1

For example, I have a string:

sentence = ['cracked $300 million','she\'s resolutely, smitten ', 'that\'s creative [r]', 'the market ( knowledge check : prices up!']

I want to remove the punctuation and replace numbers with the '£' symbol. I have tried this but can only replace one or the other when I try to run them both. my code is below

import re
s =([re.sub(r'[!":$()[]\',]',' ', word) for word in sentence]) 

s= [([re.sub(r'\d+','£', word) for word in s])]
s)

I think the problem could be in the square brackets?? thank you!

Bluetail
  • 1,093
  • 2
  • 13
  • 27
  • [These answers](https://stackoverflow.com/questions/265960/best-way-to-strip-punctuation-from-a-string) might also be relevant. – Anderson Green Mar 31 '22 at 14:28
  • yes, I have fixed the regex yet the problem is about how to combine these two list comprehensions. – Bluetail Mar 31 '22 at 15:17

3 Answers3

2

Sorry i didn't see the second part of your request but you can to this for the number and the punctuation

sentence = ['cracked $300 million', 'she\'s resolutely, smitten ', 'that\'s creative [r]',
            'the market ( knowledge check : prices up!']
def replaceDigitAndPunctuation(newSentence):
    new_word = ""
    for char in newSentence:
        if char in string.digits:
            new_word += "£"
        elif char in string.punctuation:
            pass
        else:
            new_word += char
    return new_word


for i in range(len(sentence)):
    sentence[i] = replaceAllDigitInString(sentence[i])
Kal-1
  • 177
  • 1
  • 9
2

If you want to replace some specific punctuation symbols with a space and any digit chunks with a £ sign, you can use

import re
rx = re.compile(r'''[][!":$()',]|(\d+)''')
sentence = ['cracked $300 million','she\'s resolutely, smitten ', 'that\'s creative [r]', 'the market ( knowledge check : prices up!']
s = [rx.sub(lambda x: '£' if x.group(1) else ' ', word) for word in sentence] 
print(s) # => ['cracked  £ million', 'she s resolutely  smitten ', 'that s creative  r ', 'the market   knowledge check   prices up ']

See the Python demo.

Note where [] are inside a character class: when ] is at the start, it does not need to be escaped and [ does not have to be escaped at all inside character classes. I also used a triple-quoted string literal, so you can use " and ' as is without extra escaping.

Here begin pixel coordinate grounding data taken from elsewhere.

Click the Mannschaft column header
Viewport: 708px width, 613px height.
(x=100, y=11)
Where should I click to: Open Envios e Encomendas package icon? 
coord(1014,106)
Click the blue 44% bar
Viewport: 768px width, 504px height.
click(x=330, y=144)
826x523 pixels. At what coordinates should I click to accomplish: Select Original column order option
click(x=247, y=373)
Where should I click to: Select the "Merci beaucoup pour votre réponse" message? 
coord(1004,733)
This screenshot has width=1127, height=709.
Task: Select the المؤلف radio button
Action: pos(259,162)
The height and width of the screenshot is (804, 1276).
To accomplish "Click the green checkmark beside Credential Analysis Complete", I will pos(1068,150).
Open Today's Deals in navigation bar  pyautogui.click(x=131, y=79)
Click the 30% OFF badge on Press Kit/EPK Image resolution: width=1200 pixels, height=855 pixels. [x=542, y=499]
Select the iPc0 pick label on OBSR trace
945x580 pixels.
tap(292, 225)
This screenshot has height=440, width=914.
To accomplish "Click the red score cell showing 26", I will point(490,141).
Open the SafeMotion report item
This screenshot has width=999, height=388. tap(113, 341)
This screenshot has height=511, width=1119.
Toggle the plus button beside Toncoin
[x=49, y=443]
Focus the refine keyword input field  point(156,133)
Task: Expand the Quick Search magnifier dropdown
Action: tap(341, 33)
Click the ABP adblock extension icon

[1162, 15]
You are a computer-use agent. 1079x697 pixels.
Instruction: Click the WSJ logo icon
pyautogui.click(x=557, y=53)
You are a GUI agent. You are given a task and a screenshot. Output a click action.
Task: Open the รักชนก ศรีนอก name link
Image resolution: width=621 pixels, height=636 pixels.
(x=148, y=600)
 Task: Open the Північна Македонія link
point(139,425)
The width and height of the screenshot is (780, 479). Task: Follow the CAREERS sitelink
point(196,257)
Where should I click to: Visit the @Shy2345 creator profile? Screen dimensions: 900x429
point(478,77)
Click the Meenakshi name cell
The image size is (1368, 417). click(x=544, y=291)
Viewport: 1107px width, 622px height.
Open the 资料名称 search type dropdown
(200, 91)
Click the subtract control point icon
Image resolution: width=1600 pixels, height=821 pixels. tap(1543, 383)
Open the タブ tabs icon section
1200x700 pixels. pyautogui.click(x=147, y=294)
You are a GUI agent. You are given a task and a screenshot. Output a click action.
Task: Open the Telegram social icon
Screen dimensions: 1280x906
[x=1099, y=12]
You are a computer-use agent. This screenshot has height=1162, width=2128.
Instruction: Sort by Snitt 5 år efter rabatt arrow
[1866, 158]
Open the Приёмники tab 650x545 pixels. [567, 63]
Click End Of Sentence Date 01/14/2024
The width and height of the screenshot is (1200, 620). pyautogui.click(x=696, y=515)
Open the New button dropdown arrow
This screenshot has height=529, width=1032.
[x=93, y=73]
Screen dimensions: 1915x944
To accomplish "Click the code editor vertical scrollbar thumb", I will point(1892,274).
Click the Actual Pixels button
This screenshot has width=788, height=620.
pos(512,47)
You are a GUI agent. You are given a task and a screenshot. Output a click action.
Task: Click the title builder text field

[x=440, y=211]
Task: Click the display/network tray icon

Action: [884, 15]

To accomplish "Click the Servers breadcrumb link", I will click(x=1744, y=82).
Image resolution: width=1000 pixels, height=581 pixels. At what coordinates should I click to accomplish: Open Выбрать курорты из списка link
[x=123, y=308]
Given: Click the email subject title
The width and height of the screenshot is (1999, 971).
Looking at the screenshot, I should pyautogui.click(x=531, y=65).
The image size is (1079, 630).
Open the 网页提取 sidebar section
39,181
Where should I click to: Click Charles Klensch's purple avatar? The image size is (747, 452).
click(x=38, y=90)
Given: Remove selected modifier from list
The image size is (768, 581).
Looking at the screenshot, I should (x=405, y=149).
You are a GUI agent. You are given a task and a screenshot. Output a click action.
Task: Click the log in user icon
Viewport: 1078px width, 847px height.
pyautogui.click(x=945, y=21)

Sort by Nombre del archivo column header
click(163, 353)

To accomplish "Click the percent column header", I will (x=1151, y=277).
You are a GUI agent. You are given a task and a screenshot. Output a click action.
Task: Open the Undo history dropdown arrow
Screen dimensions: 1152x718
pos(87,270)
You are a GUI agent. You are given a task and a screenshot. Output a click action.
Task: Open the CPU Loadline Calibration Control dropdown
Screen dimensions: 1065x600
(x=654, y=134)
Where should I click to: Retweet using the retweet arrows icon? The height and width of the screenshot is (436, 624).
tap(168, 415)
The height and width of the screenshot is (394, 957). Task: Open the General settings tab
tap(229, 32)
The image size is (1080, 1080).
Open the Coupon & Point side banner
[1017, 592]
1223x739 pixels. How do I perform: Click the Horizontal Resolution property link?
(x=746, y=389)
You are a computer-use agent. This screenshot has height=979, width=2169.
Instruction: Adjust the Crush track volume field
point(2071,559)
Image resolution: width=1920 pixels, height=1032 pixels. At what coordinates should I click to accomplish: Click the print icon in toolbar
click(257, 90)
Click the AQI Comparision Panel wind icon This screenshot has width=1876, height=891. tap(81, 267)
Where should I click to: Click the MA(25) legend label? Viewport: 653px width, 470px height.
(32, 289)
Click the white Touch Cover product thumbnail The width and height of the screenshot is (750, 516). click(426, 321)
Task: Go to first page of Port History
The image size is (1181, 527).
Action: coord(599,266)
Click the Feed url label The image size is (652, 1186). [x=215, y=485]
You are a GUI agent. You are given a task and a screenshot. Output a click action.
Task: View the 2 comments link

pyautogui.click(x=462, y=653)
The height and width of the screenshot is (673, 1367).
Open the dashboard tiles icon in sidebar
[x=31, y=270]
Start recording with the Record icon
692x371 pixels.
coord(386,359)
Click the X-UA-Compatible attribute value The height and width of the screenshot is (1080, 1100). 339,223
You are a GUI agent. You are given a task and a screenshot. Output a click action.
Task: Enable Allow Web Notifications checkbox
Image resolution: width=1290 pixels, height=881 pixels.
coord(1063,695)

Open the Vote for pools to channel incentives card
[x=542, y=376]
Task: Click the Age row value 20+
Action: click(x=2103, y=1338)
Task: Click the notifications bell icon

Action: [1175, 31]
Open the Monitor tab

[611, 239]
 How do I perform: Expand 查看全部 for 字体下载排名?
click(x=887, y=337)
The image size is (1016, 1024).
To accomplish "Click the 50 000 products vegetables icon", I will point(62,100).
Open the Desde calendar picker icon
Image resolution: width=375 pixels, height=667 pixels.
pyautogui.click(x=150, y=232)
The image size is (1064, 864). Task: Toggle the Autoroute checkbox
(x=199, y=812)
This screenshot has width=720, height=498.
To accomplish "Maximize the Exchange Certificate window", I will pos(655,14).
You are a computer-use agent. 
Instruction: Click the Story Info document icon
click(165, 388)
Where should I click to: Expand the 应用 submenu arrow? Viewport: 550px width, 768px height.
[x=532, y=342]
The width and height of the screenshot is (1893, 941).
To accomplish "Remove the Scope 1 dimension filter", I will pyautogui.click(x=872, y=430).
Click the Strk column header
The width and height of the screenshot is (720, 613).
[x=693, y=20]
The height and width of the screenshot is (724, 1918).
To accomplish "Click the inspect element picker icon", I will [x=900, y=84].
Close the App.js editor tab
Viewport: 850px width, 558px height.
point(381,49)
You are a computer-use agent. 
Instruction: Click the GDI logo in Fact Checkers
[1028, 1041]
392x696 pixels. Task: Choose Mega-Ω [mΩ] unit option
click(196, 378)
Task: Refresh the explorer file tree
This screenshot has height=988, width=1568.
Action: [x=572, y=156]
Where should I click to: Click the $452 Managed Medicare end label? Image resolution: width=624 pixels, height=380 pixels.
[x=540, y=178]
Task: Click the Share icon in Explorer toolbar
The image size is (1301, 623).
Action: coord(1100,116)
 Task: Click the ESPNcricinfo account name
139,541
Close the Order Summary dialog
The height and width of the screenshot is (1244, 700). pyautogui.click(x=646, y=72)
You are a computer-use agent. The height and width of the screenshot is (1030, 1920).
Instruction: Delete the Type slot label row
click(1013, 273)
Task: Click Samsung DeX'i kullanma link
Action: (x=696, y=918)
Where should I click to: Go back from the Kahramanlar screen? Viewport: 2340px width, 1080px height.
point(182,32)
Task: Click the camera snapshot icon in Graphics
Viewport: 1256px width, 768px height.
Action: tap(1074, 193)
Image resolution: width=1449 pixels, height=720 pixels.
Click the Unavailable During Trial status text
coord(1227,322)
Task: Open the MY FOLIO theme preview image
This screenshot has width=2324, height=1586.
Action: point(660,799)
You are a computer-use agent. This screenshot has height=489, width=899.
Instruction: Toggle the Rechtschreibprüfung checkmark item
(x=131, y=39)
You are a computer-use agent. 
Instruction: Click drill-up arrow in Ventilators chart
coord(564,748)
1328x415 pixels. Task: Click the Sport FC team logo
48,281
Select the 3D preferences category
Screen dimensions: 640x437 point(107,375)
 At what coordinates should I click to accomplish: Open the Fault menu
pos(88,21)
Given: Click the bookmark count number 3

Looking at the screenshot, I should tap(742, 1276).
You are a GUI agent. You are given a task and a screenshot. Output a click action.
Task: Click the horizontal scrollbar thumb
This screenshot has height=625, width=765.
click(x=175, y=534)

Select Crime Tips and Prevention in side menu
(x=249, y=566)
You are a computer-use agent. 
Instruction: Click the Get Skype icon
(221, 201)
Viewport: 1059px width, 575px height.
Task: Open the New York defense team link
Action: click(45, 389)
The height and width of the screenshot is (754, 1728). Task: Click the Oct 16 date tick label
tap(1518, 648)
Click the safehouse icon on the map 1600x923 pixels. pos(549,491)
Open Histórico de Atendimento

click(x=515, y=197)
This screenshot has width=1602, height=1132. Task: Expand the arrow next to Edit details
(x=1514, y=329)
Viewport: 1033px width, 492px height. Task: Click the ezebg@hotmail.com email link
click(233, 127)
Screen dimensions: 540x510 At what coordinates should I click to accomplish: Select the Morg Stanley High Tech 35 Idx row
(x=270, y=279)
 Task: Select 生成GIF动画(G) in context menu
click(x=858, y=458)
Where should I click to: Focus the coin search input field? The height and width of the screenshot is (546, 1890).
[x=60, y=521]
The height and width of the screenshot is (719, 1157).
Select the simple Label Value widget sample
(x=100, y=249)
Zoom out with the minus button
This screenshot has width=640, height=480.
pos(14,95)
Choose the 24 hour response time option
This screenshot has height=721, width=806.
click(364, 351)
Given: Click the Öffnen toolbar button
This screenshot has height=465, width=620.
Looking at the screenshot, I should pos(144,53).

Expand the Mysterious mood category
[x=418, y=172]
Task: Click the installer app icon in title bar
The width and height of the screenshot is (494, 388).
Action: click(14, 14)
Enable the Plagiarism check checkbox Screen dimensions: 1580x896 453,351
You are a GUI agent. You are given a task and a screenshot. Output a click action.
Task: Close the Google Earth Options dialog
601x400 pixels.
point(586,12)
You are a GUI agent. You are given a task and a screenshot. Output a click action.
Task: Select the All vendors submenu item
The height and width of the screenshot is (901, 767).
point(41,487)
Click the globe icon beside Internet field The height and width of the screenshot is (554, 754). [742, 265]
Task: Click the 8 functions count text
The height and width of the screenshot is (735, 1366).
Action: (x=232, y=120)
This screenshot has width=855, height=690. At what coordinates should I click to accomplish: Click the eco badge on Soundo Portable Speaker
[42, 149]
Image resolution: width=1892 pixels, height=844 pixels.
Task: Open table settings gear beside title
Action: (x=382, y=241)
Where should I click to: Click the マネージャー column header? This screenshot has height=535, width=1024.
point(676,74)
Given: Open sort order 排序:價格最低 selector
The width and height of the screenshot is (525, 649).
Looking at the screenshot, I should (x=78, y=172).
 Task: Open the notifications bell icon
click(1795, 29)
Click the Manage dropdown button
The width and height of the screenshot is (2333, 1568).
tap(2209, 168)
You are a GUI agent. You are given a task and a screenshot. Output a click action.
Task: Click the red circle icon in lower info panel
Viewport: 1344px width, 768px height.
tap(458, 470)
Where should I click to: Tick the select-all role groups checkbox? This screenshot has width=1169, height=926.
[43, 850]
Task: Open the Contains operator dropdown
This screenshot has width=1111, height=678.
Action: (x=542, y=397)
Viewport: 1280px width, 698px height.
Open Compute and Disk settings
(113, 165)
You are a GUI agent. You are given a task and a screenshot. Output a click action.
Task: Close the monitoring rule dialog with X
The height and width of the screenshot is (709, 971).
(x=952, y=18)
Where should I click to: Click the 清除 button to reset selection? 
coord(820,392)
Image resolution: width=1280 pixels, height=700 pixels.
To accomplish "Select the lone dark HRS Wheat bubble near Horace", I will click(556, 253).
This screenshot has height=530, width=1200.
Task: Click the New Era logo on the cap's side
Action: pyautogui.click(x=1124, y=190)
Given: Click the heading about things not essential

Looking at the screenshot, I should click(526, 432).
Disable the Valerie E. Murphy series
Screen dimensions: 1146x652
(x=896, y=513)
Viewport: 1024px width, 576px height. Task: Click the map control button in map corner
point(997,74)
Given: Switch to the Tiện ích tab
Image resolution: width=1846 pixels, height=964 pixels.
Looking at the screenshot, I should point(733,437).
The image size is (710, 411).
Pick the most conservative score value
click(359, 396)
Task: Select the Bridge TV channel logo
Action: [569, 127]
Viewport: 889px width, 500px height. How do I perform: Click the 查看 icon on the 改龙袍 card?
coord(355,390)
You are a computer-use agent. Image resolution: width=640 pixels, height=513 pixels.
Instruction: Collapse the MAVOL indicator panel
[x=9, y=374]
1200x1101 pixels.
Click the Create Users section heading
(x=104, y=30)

So, here, [][!":$()',]|(\d+) matches ], [, !, ", :, $, (, ), ' or , or matches and captures into Group 1 one or more digits. If Group 1 matched, the replacement is the euro sign, else, it is a space.

Wiktor Stribiżew
  • 607,720
  • 39
  • 448
  • 563
  • do you also know how to remove the " 's " from the word endings? for example, if I have another string containing "character's", how can I remove 's so it is "character"? – Bluetail Apr 01 '22 at 19:11
  • @Bluetail See https://ideone.com/4XDxDQ, `rx = re.compile(r"""\b's\b|[][!":$()',]|(\d+)""")` might help. – Wiktor Stribiżew Apr 01 '22 at 19:17
1

Using your input and pattern:

>>> ([re.sub(r'[!":$()[]\',]',' ', word) for word in sentence]) 
['cracked $300 million', "she's resolutely, smitten ", "that's creative [r]", 'the market ( knowledge check : prices up!']
>>> 

The reason is because [!":$()[] is being treated as a character group, and \',] is a literal pattern, i.e. the engine is looking for ',] exactly.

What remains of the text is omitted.